At one point, as a few of the faithful few might remember, I’d thought of pulling together a book out of the blog posts, but once I actually took that project seriously, I ended up realizing that, no, that was not the book for me to write. I allude to that on the Welcome page.
No, instead I wish to challenge myself to write a book that, I have to admit, few people will likely read, but that I wish to write: a well-researched, carefully thought-out book (or two) on understanding better the experience of Listening to War, on understanding how theory (both with a small and a capital t/T ) can make Listening better—and, of course, worse.
A book in which the standard of better or worse will be the standard of making it more likely that those who have been to War will feel heard, truly heard, by those, such as myself, who are willing to listen.
So who are the kooks? Well, although it is passé in so many circles, psychoanalytic thinking still draws me in, challenges me always to ask the central question in my life: What’s missing? What lies deeper? What lies beyond that?
Now, many, if not most, modern mental health folks assume from the get-go that “psychoanalysis = kook.” I’ll probably do little in my musings to dissuade such folks of that conviction. I could stop right there. Kook = me.
But even the “kooks” have their own “kooks” whom they can slander, and believe you me, psychoanalysts can disparage with the best of them. And two of the greatest “kooks” in modern, American psychoanalytic thinking? The Swiss psychiatrist Carl Gustav Jung, and the French psychiatrist Jacques Lacan.
Trust me: these men are anything but kooky. Don’t let anyone tell you otherwise.
But the very fact I put those two men’s name in the same sentence makes me the kook par excellence. Trust me on that as well.
So who’s the coward? Well, that’s me, too.
The nice thing about writing a blog that few read is that you actually have folks take an sincere interest, while not having to constantly defend yourself. I can say “kooky” things, throw out “kooky” ideas, and the world’s not worse for the wear—nor am I. The nice folks who are willing every once in a while to read the blog can keep me on the straight and narrow, but I don’t have to be brave enough to make a fool of myself in a public setting in which people are actually looking directly at me while their eyes roll like bowling balls toward the pins.

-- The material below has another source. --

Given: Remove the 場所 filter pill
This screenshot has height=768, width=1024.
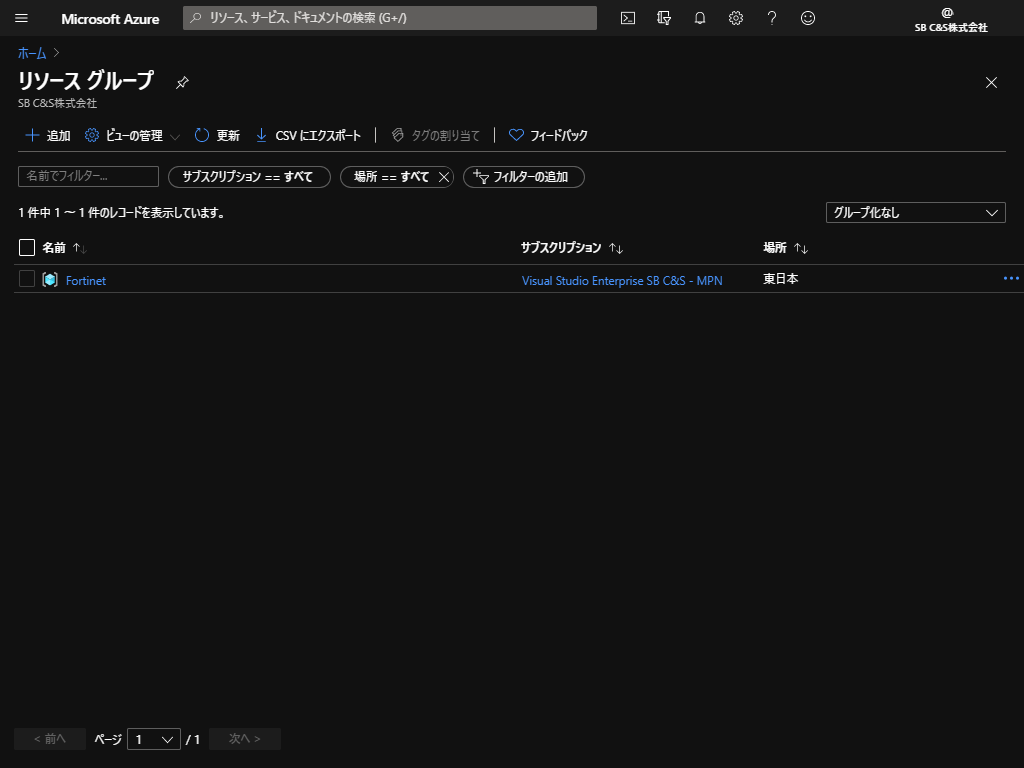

For thinking of Jung and Lacan, two men who could probably not be more unalike, does somehow draw me, at least at this point, toward thinking about my challenges in Listening to War. It’s the very fact that they are both so unlike, yet both so willing to look at what we might rather not look at. I like that.
And who knows: maybe at the end of months and months of essays, I might find myself writing a book about that.
And since I’m a coward, maybe if I do so in the quiet public of a quiet blog, I just might finish it.
You never know. Kooky, but possible.